# Heavy Tungsten Guide Rod



## irishpunk (Oct 8, 2010)

I recently purchased a after market heavy tungsten steel guide rod for my Glock 23. It seemed like a reasonable upgrade to my weapon. While firing this weapon at the range the other day, something very strange happened.

After maybe 4 or 5 shots, I got a "failure to feed". I thought this strange because I was using standard ball type ammo. Anyway. . .I racked the slide and continued, and after another round got another "failure to feed". This happened a third time when I noticed that the guide rod was sticking out of the guide rod port. I then tilted the pistol toward the ground and much to my surprise, the guide rod feel out onto the ground.

WOW ! is all I could say. After clearing my weapon, I removed the slide to see just what kind of damage this malfunction has caused. Much to my surprise again, I found that other then the guide rod, there was no further damage. I carry the stock part in the case, so I was able to get back up and running.

So what happened was that this guide rod blew right past it's "O ring", and out onto the ground. The back of the guide rod also came off the end of it as well. I bought this part from "_The Glock Store"._ I not sure of the manufacturer.
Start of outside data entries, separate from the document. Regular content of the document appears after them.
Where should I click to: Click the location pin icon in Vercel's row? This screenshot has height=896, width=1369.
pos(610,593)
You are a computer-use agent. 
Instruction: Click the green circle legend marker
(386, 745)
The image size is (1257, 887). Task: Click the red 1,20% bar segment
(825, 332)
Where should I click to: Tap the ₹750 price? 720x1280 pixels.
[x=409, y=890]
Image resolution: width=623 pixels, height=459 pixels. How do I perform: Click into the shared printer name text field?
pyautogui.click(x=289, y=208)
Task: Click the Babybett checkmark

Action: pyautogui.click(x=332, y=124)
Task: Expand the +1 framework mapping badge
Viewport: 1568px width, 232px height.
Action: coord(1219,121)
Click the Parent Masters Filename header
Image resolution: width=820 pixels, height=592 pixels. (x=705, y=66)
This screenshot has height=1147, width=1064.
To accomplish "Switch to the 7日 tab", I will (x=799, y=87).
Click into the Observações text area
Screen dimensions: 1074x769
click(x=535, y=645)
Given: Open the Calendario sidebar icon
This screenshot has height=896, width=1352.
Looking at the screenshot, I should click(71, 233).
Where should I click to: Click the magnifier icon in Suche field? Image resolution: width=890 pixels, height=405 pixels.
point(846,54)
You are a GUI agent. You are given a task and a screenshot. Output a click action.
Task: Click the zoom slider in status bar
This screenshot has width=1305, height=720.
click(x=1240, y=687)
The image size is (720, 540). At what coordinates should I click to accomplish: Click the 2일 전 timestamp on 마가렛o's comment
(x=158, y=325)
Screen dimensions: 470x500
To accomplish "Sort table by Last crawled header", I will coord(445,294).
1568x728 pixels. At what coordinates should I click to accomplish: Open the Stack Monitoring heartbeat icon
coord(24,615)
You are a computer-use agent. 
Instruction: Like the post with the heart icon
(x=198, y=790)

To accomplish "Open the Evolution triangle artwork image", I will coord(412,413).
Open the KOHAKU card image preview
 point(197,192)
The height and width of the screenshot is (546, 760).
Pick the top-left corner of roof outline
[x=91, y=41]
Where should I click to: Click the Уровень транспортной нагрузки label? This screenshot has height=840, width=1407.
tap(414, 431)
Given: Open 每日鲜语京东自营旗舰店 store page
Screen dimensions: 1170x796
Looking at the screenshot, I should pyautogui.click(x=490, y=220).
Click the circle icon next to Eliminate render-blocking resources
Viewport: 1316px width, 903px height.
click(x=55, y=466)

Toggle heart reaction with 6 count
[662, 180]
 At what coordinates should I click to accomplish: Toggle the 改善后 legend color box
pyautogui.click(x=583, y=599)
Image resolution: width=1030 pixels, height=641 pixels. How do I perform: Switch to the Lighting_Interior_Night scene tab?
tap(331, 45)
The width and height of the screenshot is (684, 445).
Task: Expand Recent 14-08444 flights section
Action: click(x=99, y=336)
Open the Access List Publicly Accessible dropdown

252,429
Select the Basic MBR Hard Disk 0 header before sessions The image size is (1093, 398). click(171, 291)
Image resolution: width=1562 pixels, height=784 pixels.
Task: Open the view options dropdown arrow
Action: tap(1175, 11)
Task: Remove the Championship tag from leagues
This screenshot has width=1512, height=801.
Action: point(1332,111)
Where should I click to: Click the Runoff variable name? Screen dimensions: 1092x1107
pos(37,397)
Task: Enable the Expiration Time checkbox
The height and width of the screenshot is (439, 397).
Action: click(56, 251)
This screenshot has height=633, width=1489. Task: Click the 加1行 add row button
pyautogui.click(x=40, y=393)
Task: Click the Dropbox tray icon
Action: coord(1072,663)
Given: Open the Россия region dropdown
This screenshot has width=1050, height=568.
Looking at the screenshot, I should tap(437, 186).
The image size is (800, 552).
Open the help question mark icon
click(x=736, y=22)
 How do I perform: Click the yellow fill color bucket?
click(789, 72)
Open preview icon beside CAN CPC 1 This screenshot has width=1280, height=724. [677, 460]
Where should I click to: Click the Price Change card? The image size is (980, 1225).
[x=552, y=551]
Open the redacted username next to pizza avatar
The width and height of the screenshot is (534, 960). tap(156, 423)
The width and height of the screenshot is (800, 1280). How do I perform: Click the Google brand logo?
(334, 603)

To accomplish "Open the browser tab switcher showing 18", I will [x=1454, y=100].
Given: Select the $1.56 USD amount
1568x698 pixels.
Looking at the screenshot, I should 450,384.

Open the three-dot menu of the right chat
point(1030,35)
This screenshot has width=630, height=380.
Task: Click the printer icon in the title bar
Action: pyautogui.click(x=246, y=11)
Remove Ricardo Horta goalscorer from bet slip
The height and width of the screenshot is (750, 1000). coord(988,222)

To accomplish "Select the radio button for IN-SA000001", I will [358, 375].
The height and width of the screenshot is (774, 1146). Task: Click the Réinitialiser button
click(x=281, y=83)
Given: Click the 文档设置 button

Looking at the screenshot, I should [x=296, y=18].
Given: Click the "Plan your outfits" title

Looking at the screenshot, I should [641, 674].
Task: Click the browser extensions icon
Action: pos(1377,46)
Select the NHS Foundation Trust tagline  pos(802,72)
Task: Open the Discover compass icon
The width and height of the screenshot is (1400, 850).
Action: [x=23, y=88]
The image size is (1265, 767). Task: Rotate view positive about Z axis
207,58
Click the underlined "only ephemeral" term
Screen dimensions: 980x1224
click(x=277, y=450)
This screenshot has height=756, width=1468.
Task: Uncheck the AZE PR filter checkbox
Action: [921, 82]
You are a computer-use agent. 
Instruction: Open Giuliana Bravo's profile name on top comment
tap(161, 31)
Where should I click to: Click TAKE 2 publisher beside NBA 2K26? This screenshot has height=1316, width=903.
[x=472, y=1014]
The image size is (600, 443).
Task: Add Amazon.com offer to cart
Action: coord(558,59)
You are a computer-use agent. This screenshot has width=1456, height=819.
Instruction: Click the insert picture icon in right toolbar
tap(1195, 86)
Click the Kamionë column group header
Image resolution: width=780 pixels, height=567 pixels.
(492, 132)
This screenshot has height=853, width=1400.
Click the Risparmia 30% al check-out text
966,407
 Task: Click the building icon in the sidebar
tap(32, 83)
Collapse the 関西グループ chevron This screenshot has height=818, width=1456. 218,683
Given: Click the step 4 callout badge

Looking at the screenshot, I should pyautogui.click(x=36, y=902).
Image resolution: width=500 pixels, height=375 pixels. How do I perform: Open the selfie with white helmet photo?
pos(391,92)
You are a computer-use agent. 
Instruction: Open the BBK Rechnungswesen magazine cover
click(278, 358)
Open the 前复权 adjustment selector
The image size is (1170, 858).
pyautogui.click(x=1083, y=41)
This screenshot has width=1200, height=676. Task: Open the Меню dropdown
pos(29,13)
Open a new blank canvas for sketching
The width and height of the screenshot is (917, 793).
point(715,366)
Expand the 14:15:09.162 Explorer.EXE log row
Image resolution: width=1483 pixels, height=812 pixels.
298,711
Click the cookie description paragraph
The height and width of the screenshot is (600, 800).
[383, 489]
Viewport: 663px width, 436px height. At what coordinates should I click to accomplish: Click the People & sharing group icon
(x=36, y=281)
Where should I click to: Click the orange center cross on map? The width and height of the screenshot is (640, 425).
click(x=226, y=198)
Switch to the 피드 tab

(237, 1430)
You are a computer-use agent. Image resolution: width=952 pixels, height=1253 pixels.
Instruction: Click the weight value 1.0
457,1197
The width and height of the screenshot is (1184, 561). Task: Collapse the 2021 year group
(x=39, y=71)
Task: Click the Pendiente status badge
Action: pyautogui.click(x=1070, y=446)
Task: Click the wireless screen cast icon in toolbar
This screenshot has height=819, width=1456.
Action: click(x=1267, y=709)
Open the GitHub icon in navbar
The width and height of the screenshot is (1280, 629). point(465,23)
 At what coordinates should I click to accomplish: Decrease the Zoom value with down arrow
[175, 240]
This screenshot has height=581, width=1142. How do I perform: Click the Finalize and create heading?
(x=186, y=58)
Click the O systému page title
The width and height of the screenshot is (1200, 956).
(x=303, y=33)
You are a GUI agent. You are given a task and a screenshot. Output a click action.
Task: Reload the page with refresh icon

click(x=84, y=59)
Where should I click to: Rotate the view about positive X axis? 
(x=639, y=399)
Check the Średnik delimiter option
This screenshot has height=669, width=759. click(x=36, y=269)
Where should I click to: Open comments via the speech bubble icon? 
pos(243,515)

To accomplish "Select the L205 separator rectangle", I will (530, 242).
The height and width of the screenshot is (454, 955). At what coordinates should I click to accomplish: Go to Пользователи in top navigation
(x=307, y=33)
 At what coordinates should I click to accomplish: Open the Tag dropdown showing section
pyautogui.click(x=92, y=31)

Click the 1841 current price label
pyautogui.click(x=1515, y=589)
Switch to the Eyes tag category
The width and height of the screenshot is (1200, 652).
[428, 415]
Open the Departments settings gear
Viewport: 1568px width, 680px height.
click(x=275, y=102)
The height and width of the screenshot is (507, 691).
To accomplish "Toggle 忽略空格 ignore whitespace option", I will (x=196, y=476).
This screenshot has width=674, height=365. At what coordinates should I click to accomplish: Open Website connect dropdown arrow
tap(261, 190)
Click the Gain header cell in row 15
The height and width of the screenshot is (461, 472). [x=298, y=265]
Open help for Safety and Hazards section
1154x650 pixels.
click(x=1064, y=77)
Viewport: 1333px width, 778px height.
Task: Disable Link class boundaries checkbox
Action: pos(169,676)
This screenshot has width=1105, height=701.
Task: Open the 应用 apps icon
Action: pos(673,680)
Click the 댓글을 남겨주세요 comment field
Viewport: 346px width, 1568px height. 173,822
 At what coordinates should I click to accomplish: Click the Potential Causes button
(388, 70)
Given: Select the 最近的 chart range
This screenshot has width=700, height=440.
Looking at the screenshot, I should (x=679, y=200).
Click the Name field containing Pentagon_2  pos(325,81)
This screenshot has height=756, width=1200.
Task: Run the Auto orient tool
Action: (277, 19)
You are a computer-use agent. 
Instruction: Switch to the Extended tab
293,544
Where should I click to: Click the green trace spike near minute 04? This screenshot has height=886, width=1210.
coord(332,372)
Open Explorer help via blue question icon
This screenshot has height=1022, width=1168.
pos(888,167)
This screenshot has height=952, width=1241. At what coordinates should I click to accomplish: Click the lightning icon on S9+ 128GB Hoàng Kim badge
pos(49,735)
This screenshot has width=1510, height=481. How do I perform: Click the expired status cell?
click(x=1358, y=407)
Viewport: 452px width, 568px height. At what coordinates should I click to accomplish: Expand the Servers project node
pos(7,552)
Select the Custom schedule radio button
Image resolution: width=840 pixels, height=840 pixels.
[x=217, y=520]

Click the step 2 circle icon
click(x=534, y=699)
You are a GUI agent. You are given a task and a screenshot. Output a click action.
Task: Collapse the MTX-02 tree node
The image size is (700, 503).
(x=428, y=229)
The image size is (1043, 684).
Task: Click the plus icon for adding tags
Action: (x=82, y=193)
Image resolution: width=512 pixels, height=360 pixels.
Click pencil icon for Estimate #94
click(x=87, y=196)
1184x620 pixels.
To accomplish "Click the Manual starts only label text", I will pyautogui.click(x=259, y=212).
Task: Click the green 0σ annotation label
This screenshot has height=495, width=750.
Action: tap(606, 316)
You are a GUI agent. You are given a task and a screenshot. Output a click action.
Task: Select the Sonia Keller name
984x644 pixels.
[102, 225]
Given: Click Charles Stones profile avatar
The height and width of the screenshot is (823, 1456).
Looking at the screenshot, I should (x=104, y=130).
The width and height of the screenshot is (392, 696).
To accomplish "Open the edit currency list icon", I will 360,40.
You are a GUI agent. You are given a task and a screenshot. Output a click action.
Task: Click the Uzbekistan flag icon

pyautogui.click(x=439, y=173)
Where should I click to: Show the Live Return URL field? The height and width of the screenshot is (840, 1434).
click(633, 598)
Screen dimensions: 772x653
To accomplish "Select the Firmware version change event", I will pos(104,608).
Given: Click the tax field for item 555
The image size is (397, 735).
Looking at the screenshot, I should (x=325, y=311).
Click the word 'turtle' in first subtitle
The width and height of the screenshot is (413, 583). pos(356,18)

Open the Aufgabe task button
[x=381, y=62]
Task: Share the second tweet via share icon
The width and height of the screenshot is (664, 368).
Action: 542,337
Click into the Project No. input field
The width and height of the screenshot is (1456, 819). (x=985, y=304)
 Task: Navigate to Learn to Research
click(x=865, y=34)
I called "The Glock Store" the next day and was offered a refund, or a replacement part. Now I realize that parts can fail, so I choose the replacement part in the hopes that it won't happen again. Has anyone else experienced this sort of malfunction ?

Any thoughts one this matter would be greatly appreciated.


----------



## Steve M1911A1 (Feb 6, 2008)

My bet is that it'll happen again.
The heavy guide rod likely broke loose due to its greater inertia, compared to the plastic it replaces.
Objects at rest tend to remain at rest, according to Newton. The gun moves back and upwards in recoil, but the massive guide rod wants to stay where it is. The gun moved, the rod didn't, and the two parted company.
I understand the desire to control recoil by adding weight, but a much better method is to learn to hold tighter and take the shock with both entire arms.
Your arms won't fall off, but eventually the replacement guide rod will.


----------



## irishpunk (Oct 8, 2010)

Steve M1911A1 said:


> My bet is that it'll happen again.
> The heavy guide rod likely broke loose due to its greater inertia, compared to the plastic it replaces.
> Objects at rest tend to remain at rest, according to Newton. The gun moves back and upwards in recoil, but the massive guide rod wants to stay where it is. The gun moved, the rod didn't, and the two parted company.
> I understand the desire to control recoil by adding weight, but a much better method is to learn to hold tighter and take the shock with both entire arms.
> Your arms won't fall off, but eventually the replacement guide rod will.


That makes sense, thanks !


----------



## Couch Potato (Jun 3, 2010)

Steve M1911A1 said:


> My bet is that it'll happen again.
> The heavy guide rod likely broke loose due to its greater inertia, compared to the plastic it replaces.
> Objects at rest tend to remain at rest, according to Newton. The gun moves back and upwards in recoil, but the massive guide rod wants to stay where it is. The gun moved, the rod didn't, and the two parted company.
> I understand the desire to control recoil by adding weight, but a much better method is to learn to hold tighter and take the shock with both entire arms.
> Your arms won't fall off, but eventually the replacement guide rod will.


I'll take the same side of the bet as you.


----------